Iran Says It Will Form Naval Alliance With Gulf Arab States

The UAE recently withdrew from a US-led maritime coalition

Iran’s navy commander said Friday that Tehran was working to form a naval alliance with several Gulf Arab states, including Saudi Arabia, the UAE, Bahrain, Qatar, and Iraq.

“The countries of the region have today realized that only cooperation with each other brings security to the area,” Iranian Navy Commander Shahram Irani said.

In response to Irani’s comments, the spokesman for the US Navy’s Bahrain-based Fifth Fleet said Iran forming such an alliance “defied reason” and blamed Tehran for the current tensions in the region. “It defies reason that Iran, the number one cause of regional instability, claims it wants to form a naval security alliance to protect the very waters it threatens,” said spokesman Cmdr.

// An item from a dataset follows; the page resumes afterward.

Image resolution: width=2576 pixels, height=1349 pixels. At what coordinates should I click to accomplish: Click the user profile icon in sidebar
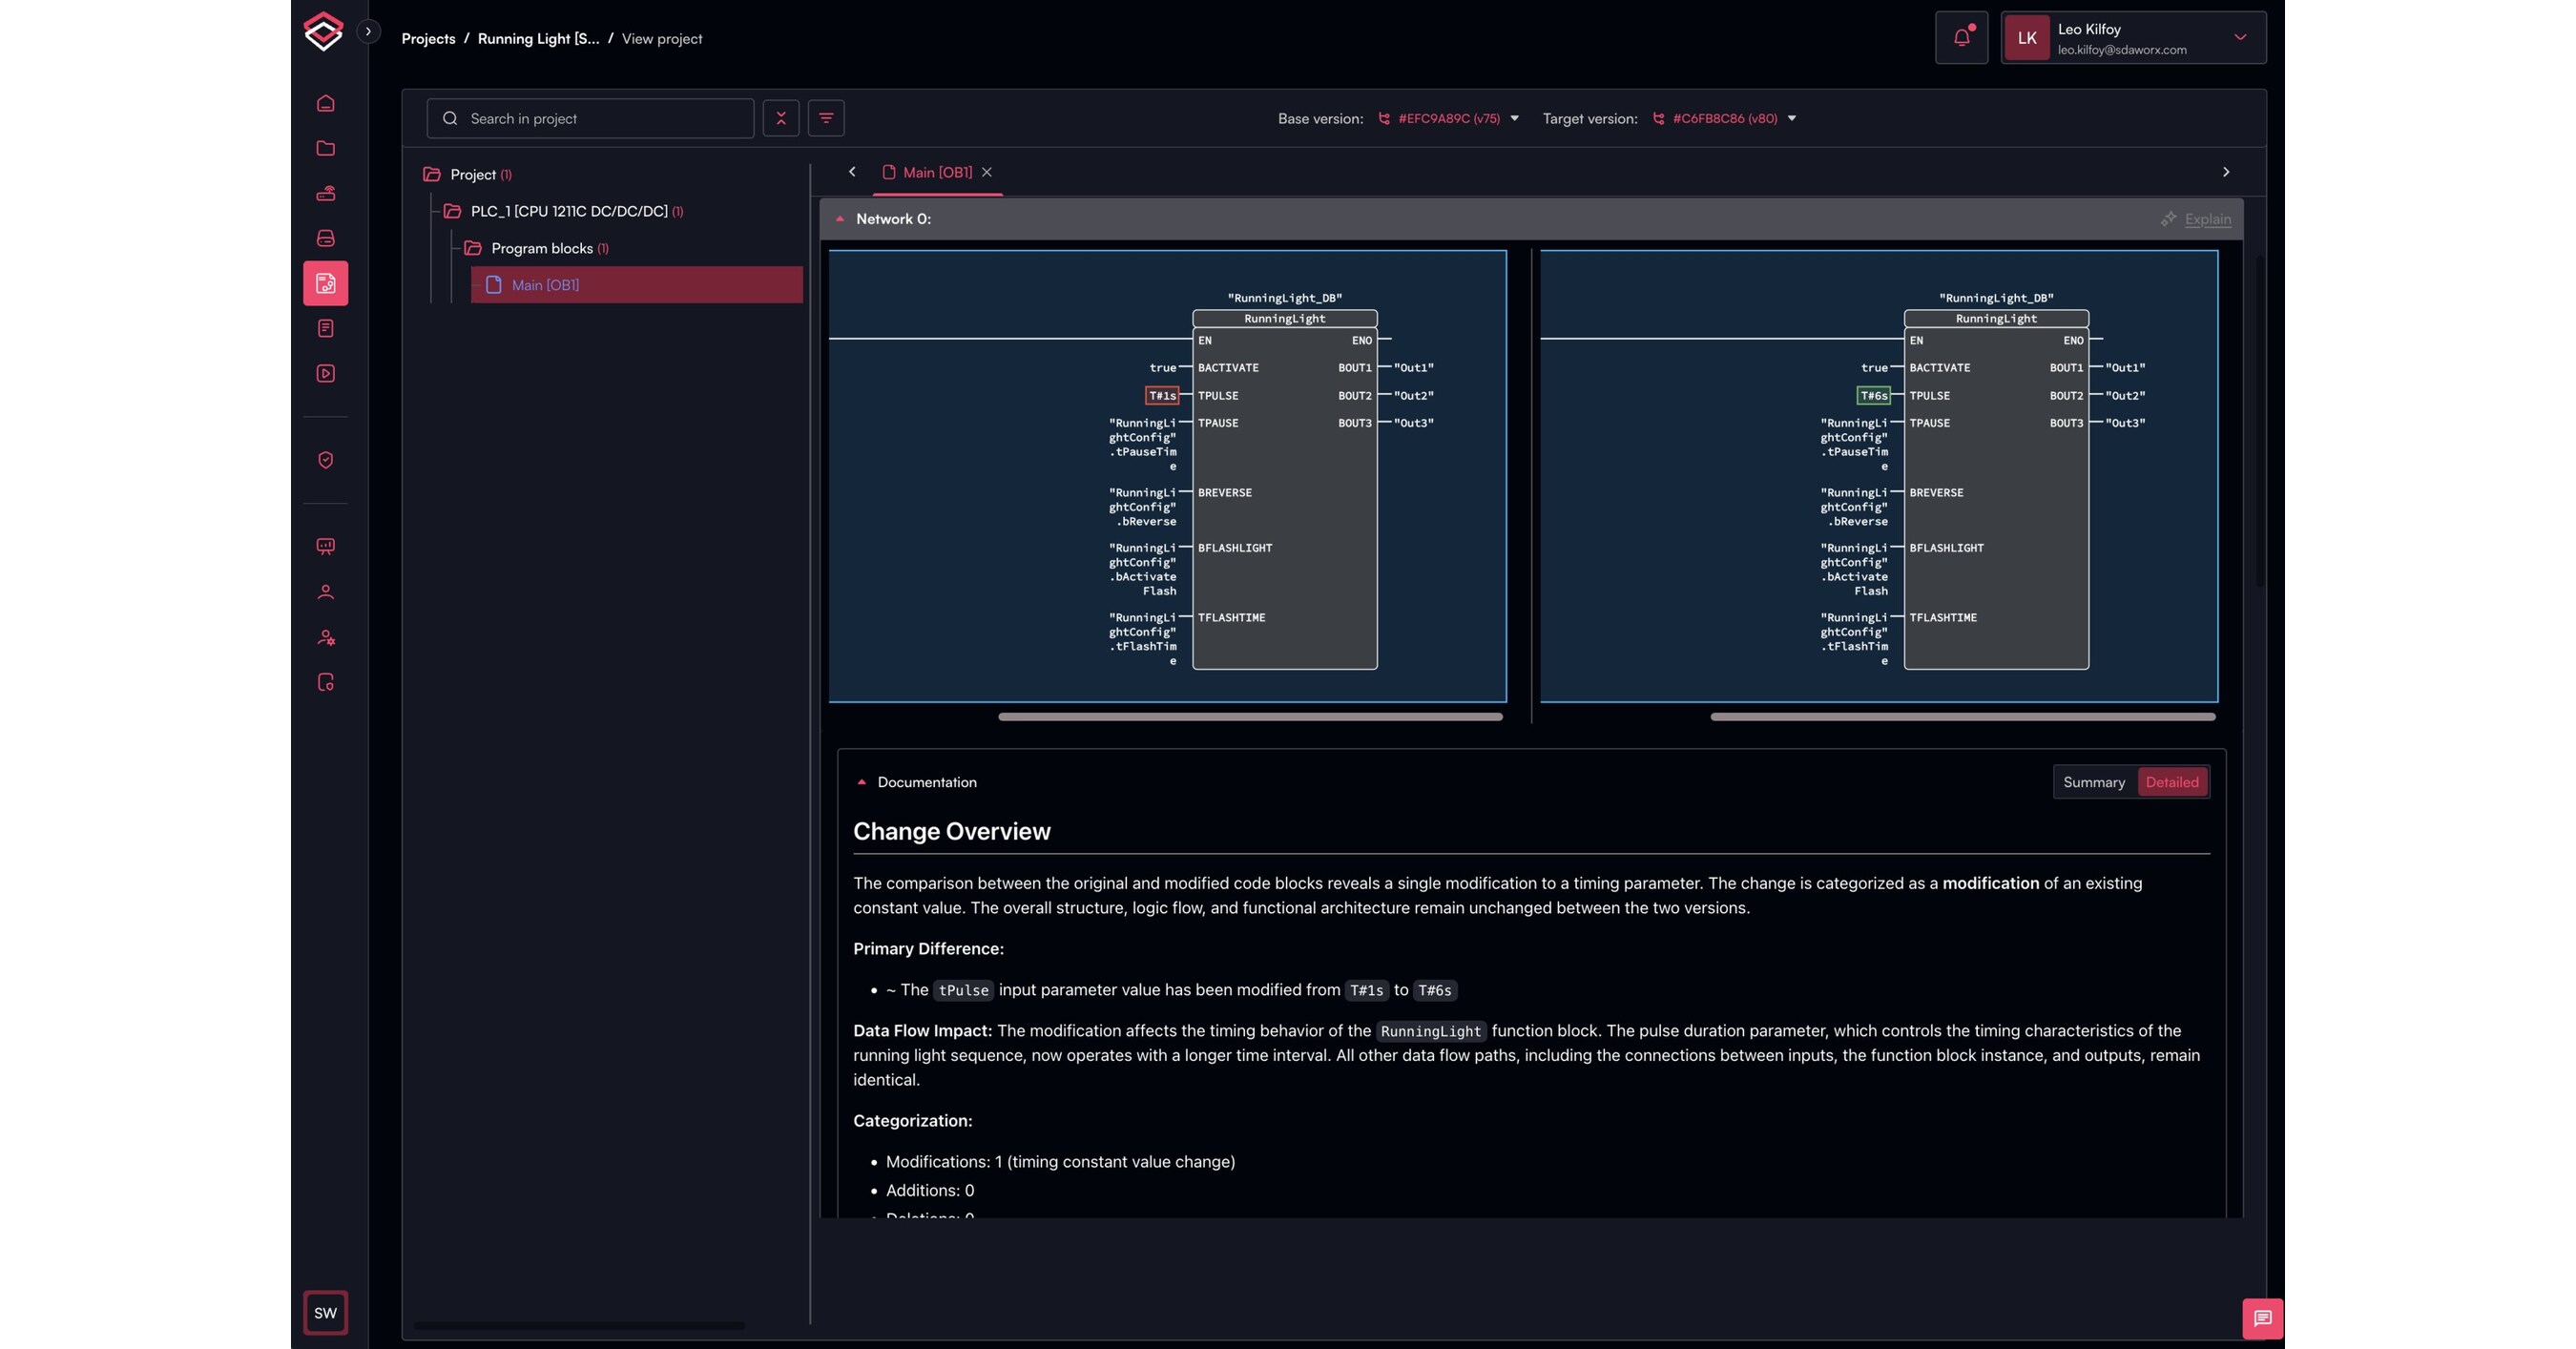[325, 591]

Tim Hawkins.

The US recently stepped up its military activity in the Persian Gulf after Iran seized two oil tankers in the region. Missing from the US rhetoric about the issue is the fact that the Iranian actions came after the US seized a tanker carrying Iranian oil and stole its cargo.

While the Gulf countries Iran is looking to build an alliance with have a history of being close to the US, diplomatic relationships are shifting in the region. Iran and Saudi Arabia are looking to cooperate more closely after signing a surprise China-brokered normalization deal, and Abua Dhabi and Tehran are also working to forge stronger ties.

Irani’s comments came after the UAE announced it withdrew from a US-led maritime coalition in the region. “As a result of our ongoing evaluation of effective security cooperation with all partners, two months ago, the UAE withdrew its participation in the Combined Maritime Forces,” the UAE’s Foreign Ministry said last week.